2. The spindle assembly of claim 1 wherein rotation is provided by only one of the first spindle and the second spindle at a time during rotation provided by the spindle assembly.

3. The spindle apparatus of claim 1, the unlocking member comprising:

a first stopper;

a second stopper;

through the cooperation of the first stop piece and the second stop piece, the third component is locked with the first control point and drives the first rotating shaft to rotate in the process of rotating around the second rotating shaft together so as to unlock the locking of the third component and the first control point, and the third component is locked with the second control point and drives the second rotating shaft to rotate in the process of rotating around the first rotating shaft together so as to unlock the locking of the third component and the second control point.

4. A spindle apparatus according to claim 3, said first assembly comprising a first cam coaxially disposed with said first spindle, said first control point being a cambered surface depression on a peripheral surface of said first cam;

the second assembly comprises a second cam coaxially arranged with the second rotating shaft, and the second control point is an arc-surface depression on the peripheral surface of the second cam;

the third component is a sliding block, and cambered surface bulges are arranged at two ends of the third component.

5. The spindle assembly of claim 4, the second control group comprising a first gear coaxially disposed with the first spindle and fixed relative to the first cam;

the first stop piece is a sector gear which is in transmission connection with the first gear through an idler gear;

the second stop piece is fixedly arranged relative to the second cam.

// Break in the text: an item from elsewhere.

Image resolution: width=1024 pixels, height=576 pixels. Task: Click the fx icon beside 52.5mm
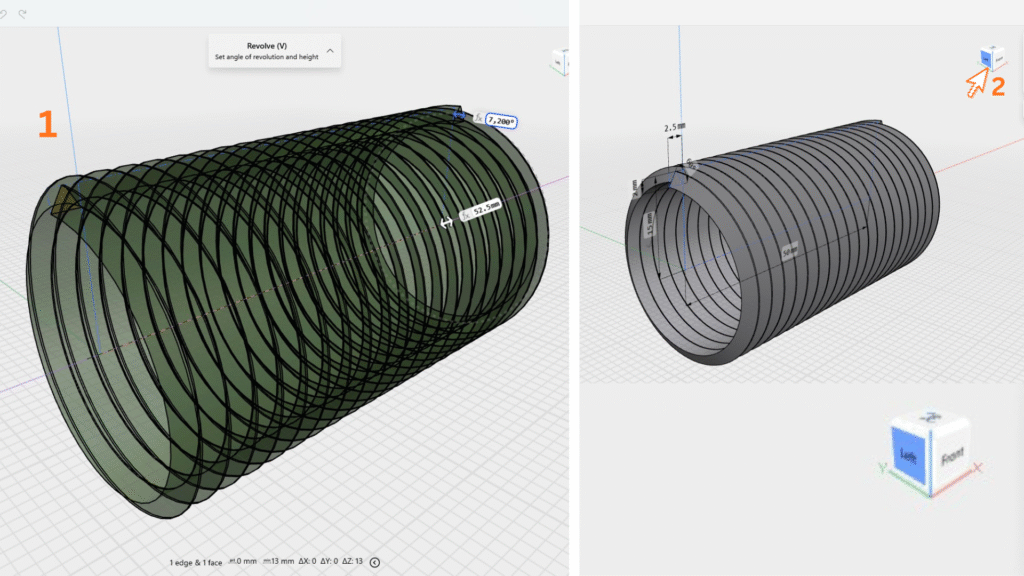click(x=466, y=213)
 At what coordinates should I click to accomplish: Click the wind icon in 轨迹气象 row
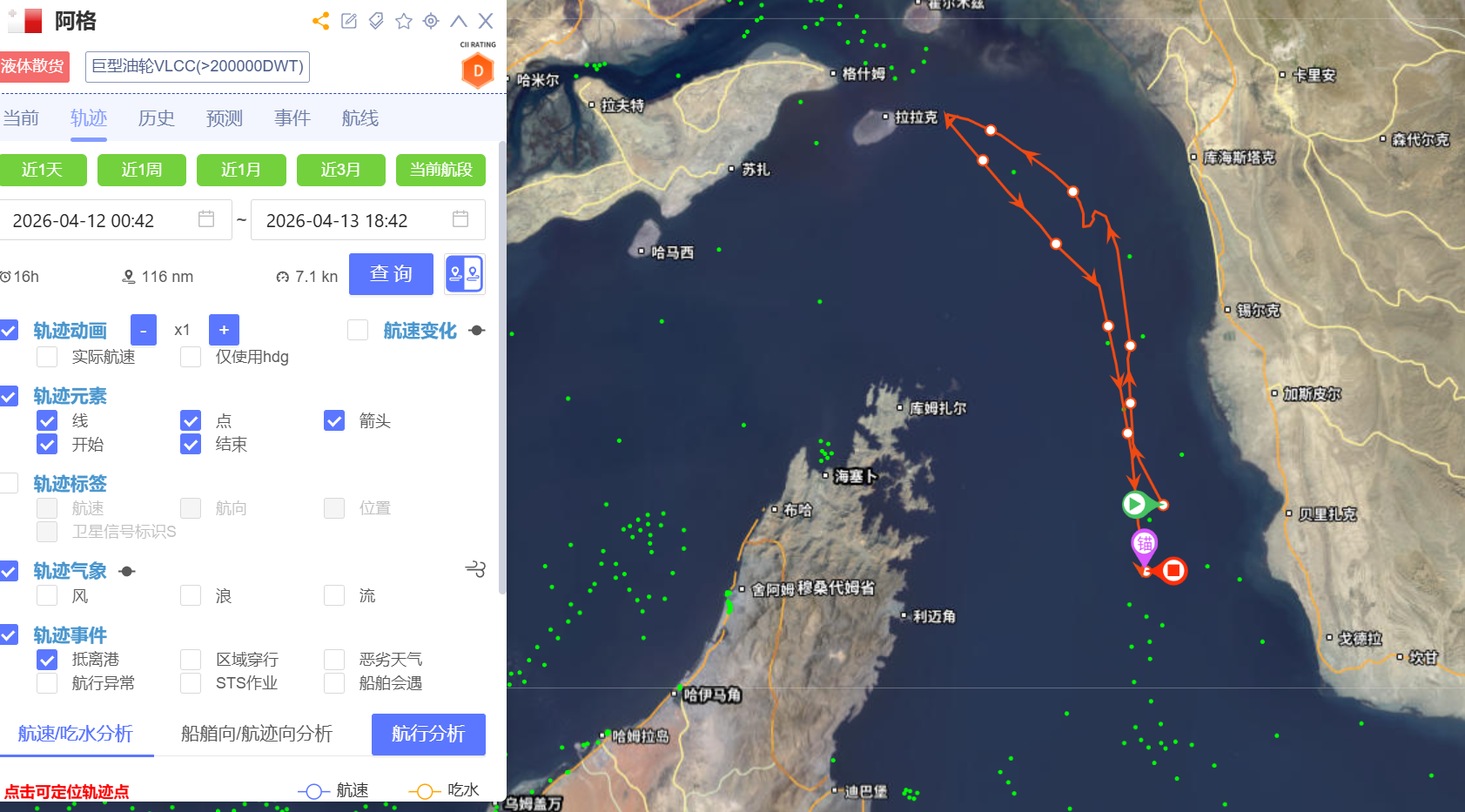[475, 569]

6. A method of rotation, the method of rotation comprising:

the first body and the shell of the rotating shaft device form a first lock together by a first control point of a first control piece group of the rotating shaft device and rotate around a second rotating shaft for a first angle;

the first body rotates around a first rotating shaft through a second control piece group of the rotating shaft device to release the first locking;

the second body and the shell of the rotating shaft device form second locking together through a second control point of the first control piece group and rotate around the first rotating shaft for a second angle;

the second body rotates around the second rotating shaft through the second control piece group to release the second locking;

the first body and the shell of the rotating shaft device form a first lock through a first control point of the first control piece group and rotate around the second rotating shaft for a third angle together;

wherein the spindle device is a spindle device according to any one of claims 1 to 5.

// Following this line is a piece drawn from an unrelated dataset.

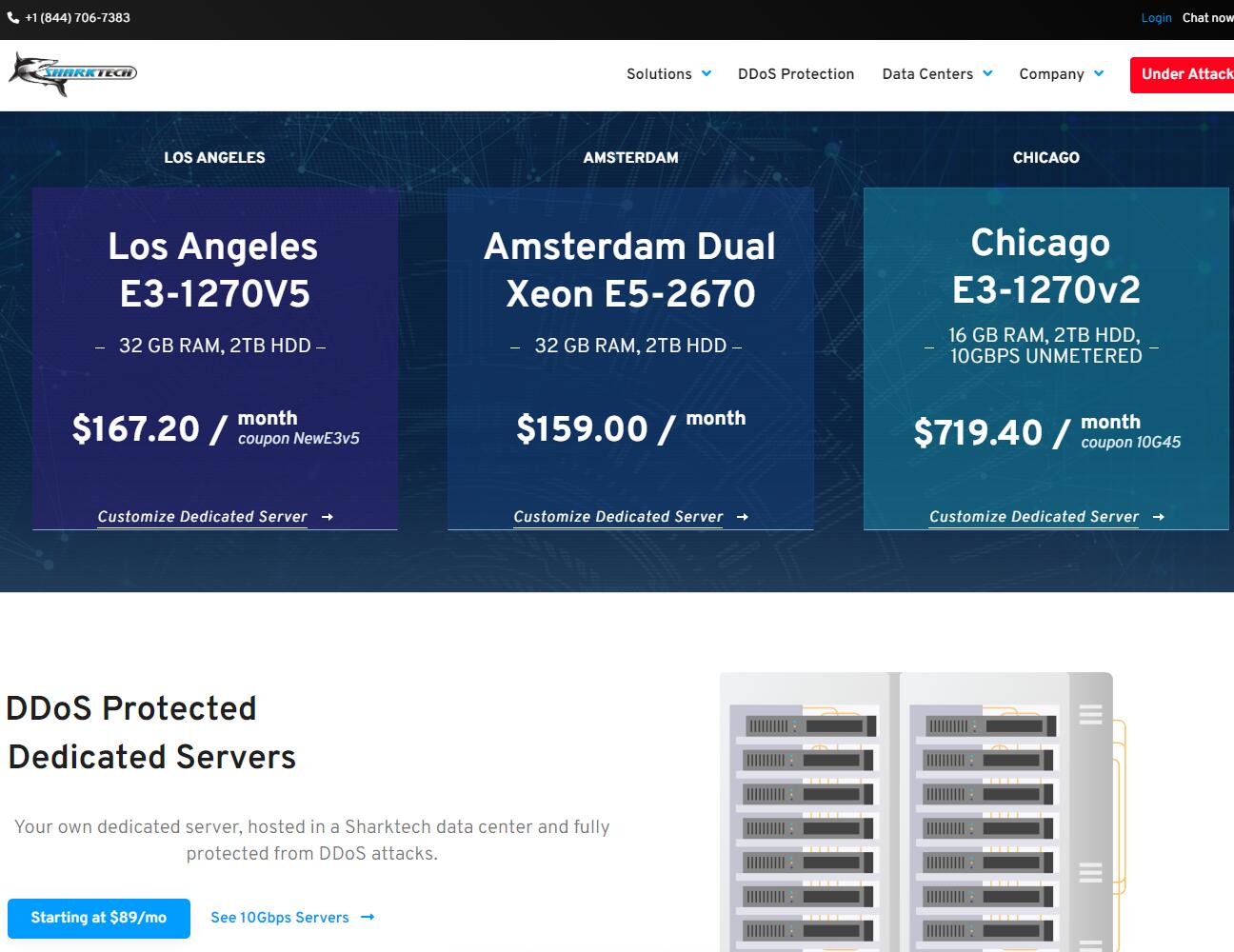Click arrow next to See 10Gbps Servers
The height and width of the screenshot is (952, 1234).
click(368, 918)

7. The method of rotation of claim 6, the first angle, the second angle, and the third angle together comprising 0 ° to 360 °.

8. An electronic device, the electronic device comprising:

a rotating shaft device provided with a first rotating shaft and a second rotating shaft;

the first body is connected with the rotating shaft device through the first rotating shaft;

the second body is connected with the rotating shaft device through the second rotating shaft;

wherein the spindle means is a spindle means as claimed in any one of claims 1 to 5, the first body being rotated by a first angle with respect to the second body by a first control point provided by the spindle means being locked with the spindle means;

the first body is unlocked with the rotating shaft device through an unlocking point provided by the rotating shaft device and rotates around the first rotating shaft for a second angle;

the second body is locked with the spindle device by a second control point provided by the spindle device and rotated by a third angle relative to the first body.